• Page extract

Osborne Russell's Journal of a Trapper

Osborne Russell's Journal of a Trapper

Osborne Russell's Journal of a Trapper

Osborne Russell's Journal of a Trapper


Born in a little Maine village in 1814, Osborne Russell ran away to sea at the age of sixteen, but he soon gave up seafaring to serve with a trading and trapping company in Wisconsin and Minnesota. In 1834 he signed up for Nathaniel Wyeth's expedition to the Rocky Mountains and the mouth of the Columbia. Subsequently he joined Jim Bridger's brigade of old Rocky Mountain Fur Company men, continuing with them after a merger that left the American Fur Company in control of the trade. When the fur trade declined, he became a free trapper operating out of Fort Hall, staying in the mountains until the great Westward migration began.

Osborne Russell's journal covering the years 1834 to 1843 is, in the words of editor Aubrey L. Haines, "perhaps the best account of the fur trapper in the Rocky Mountains when the trade there was at its peak. It is a factual, unembellished narrative written by one who was not only a trapper but also a keen observer and an able writer." Edited from the original manuscript and originally printed in a limited edition of 750 copies, this classic piece of Western Americana is now available to the general public.


The author of Journal of a Trapper is not nearly so well known as his priceless book. He was more than a trapper or a mere journalist, for out of the adventurous years he so faithfully records emerged a mature man of high character and good works who should not be forgotten.

• Dataset excerpt

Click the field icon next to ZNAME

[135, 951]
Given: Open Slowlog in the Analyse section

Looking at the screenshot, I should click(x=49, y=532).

• Set exercise
Extend the page extract on Osborne Russell's Journal of a Trapper, starting right after its final sentence. The material is separate from the text about Osborne Russell's journal.

• Exercise response
Osborne Russell was born June 12, 1814, at the little village of Bowdoinham, Maine, on the estuary of the Kennebec River. He was one of nine children in the family of George G. and Eleanor (Power) Russell; a family which had New Hampshire roots. Osborne's boyhood was probably typical of the Maine farmboy of that day, and there is no doubt the environment was a wholesome one, for, despite the limited schooling which Russell mentions, he developed into an able young man of good morals and sound judgment. According to his great-nephew, L. A. York, Russell ran away to sea at the age of 16 but soon gave up that career by deserting his ship at New York, after which he spent three years in the service of what was called the Northwest Fur Trapping and Trading Company, operating in Wisconsin and Minnesota. Nothing else is known of him until he joined Wyeth's expedition to the Rocky Mountains and the mouth of the Columbia River in 1834.

Nathaniel J. Wyeth had become interested in colonizing the Oregon country, and in the business possibilities there, through the influence of Hall J. Kelley, a one-time Boston school teacher. After years of effort, Kelley succeeded in 1831 in organizing the Oregon Colonization Society, to which Wyeth agreed to attach himself with a company which he would raise. Kelley's plans for an overland expedition to Oregon failed, but Wyeth went ahead and led his party across the country in 1832 along the route which later became the Oregon Trail.

The first expedition was pushed with the resourcefulness characteristic of Wyeth, but inexperience, desertion, sickness and the . . .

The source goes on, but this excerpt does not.